Of course! How do you expect indie developers to develop? Be like in the old days and get real jobs as programmers until their game takes off and they find a company willing to invest? Why have some actual accountability when you can just sell "shares" to the public?
 
Of course! How do you expect indie developers to develop? Be like in the old days and get real jobs as programmers until their game takes off and they find a company willing to invest? Why have some actual accountability when you can just sell "shares" to the public?

That's basically what they're doing. I'll happily test an alpha for them if they need testers, but I am not paying them for the privilege.
 
Planet Explorers is not a space game fyi. Its basically a sandbox game you can do tons of stuff. Its pretty fun, but unless you got friends you can get bored quick.
 
Early Access on Steam should be free, and then when the game is fully functional the price tag ticks on.

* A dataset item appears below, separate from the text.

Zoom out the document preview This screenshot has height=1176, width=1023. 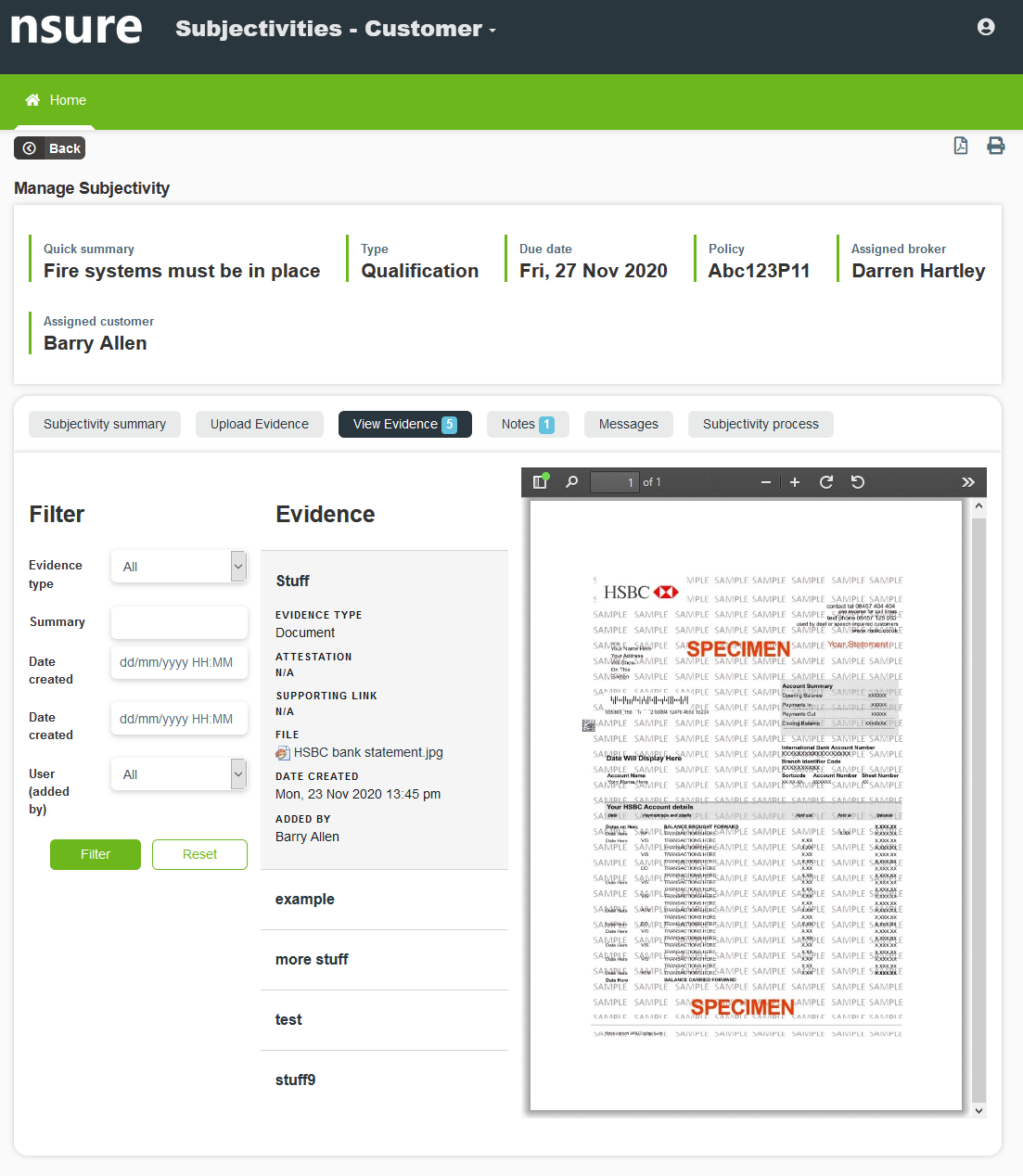pyautogui.click(x=766, y=482)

That will actually motivate these smaller dev companies to push through and finish their games.

Nowadays if I hear about a new game that sounds cool I have to first confirm that it's not an Early Access game before being interested.
 
All this "pay for the beta" is pretty much the fault of Minecraft. If that hadn't become so popular, people wouldn't think they could get a gem on the cheap and opt for this kind of terrible business model (well terrible for the consumer, at least).
 
This is going to turn into a threadjack, but... the basic force behind this is Steam trying to keep alive a market that is, frankly, dying. Maybe they can morph their platform into a console front-end on the Steam distribution back-end. That's essentially their only viable strategy.